**Required task:** Can you rewrite these rows with every "The height and width of the screenshot is" swapped for "The screenshot's height and width are", leaving everything else as it is?

** START The input **

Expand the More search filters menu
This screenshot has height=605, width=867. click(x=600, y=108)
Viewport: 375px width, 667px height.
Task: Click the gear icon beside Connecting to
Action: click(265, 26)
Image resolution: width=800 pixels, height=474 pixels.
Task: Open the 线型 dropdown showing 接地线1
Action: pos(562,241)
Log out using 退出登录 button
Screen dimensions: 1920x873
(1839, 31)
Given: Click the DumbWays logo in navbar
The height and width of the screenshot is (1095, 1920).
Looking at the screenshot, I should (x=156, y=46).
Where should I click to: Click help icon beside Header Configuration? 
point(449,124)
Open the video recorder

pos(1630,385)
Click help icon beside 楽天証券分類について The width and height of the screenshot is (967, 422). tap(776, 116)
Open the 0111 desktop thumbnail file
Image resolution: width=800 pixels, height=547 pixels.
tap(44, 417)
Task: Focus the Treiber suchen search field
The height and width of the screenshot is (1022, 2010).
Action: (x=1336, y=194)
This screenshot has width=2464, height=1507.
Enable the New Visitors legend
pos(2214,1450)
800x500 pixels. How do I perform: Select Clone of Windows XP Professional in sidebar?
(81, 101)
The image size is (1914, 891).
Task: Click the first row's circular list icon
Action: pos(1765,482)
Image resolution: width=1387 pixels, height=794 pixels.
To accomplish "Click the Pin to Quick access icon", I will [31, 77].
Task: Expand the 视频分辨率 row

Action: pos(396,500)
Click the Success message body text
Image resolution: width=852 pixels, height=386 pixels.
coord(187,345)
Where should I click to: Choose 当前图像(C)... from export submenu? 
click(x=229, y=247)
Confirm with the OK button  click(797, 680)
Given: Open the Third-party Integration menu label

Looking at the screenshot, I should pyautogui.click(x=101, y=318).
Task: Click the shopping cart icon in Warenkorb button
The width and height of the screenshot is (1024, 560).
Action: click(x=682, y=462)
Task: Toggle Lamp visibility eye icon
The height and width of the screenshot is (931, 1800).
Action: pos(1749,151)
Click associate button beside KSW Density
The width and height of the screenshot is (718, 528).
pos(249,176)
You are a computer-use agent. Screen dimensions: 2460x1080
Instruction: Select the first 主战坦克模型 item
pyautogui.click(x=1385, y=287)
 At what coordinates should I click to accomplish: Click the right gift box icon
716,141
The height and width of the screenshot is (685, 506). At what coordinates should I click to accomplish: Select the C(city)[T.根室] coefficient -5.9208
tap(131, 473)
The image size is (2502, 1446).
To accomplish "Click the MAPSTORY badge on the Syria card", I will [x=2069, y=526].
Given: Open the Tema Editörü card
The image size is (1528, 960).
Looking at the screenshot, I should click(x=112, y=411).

** END The input **

**The answer:**
Expand the More search filters menu
This screenshot has height=605, width=867. click(x=600, y=108)
Viewport: 375px width, 667px height.
Task: Click the gear icon beside Connecting to
Action: click(265, 26)
Image resolution: width=800 pixels, height=474 pixels.
Task: Open the 线型 dropdown showing 接地线1
Action: pos(562,241)
Log out using 退出登录 button
Screen dimensions: 1920x873
(1839, 31)
Given: Click the DumbWays logo in navbar
The screenshot's height and width are (1095, 1920).
Looking at the screenshot, I should (x=156, y=46).
Where should I click to: Click help icon beside Header Configuration? 
point(449,124)
Open the video recorder

pos(1630,385)
Click help icon beside 楽天証券分類について The width and height of the screenshot is (967, 422). tap(776, 116)
Open the 0111 desktop thumbnail file
Image resolution: width=800 pixels, height=547 pixels.
tap(44, 417)
Task: Focus the Treiber suchen search field
The screenshot's height and width are (1022, 2010).
Action: (x=1336, y=194)
This screenshot has width=2464, height=1507.
Enable the New Visitors legend
pos(2214,1450)
800x500 pixels. How do I perform: Select Clone of Windows XP Professional in sidebar?
(81, 101)
The image size is (1914, 891).
Task: Click the first row's circular list icon
Action: pos(1765,482)
Image resolution: width=1387 pixels, height=794 pixels.
To accomplish "Click the Pin to Quick access icon", I will [31, 77].
Task: Expand the 视频分辨率 row

Action: pos(396,500)
Click the Success message body text
Image resolution: width=852 pixels, height=386 pixels.
coord(187,345)
Where should I click to: Choose 当前图像(C)... from export submenu? 
click(x=229, y=247)
Confirm with the OK button  click(797, 680)
Given: Open the Third-party Integration menu label

Looking at the screenshot, I should pyautogui.click(x=101, y=318).
Task: Click the shopping cart icon in Warenkorb button
The width and height of the screenshot is (1024, 560).
Action: click(x=682, y=462)
Task: Toggle Lamp visibility eye icon
The screenshot's height and width are (931, 1800).
Action: pos(1749,151)
Click associate button beside KSW Density
The width and height of the screenshot is (718, 528).
pos(249,176)
You are a computer-use agent. Screen dimensions: 2460x1080
Instruction: Select the first 主战坦克模型 item
pyautogui.click(x=1385, y=287)
 At what coordinates should I click to accomplish: Click the right gift box icon
716,141
The screenshot's height and width are (685, 506). At what coordinates should I click to accomplish: Select the C(city)[T.根室] coefficient -5.9208
tap(131, 473)
The image size is (2502, 1446).
To accomplish "Click the MAPSTORY badge on the Syria card", I will [x=2069, y=526].
Given: Open the Tema Editörü card
The image size is (1528, 960).
Looking at the screenshot, I should click(x=112, y=411).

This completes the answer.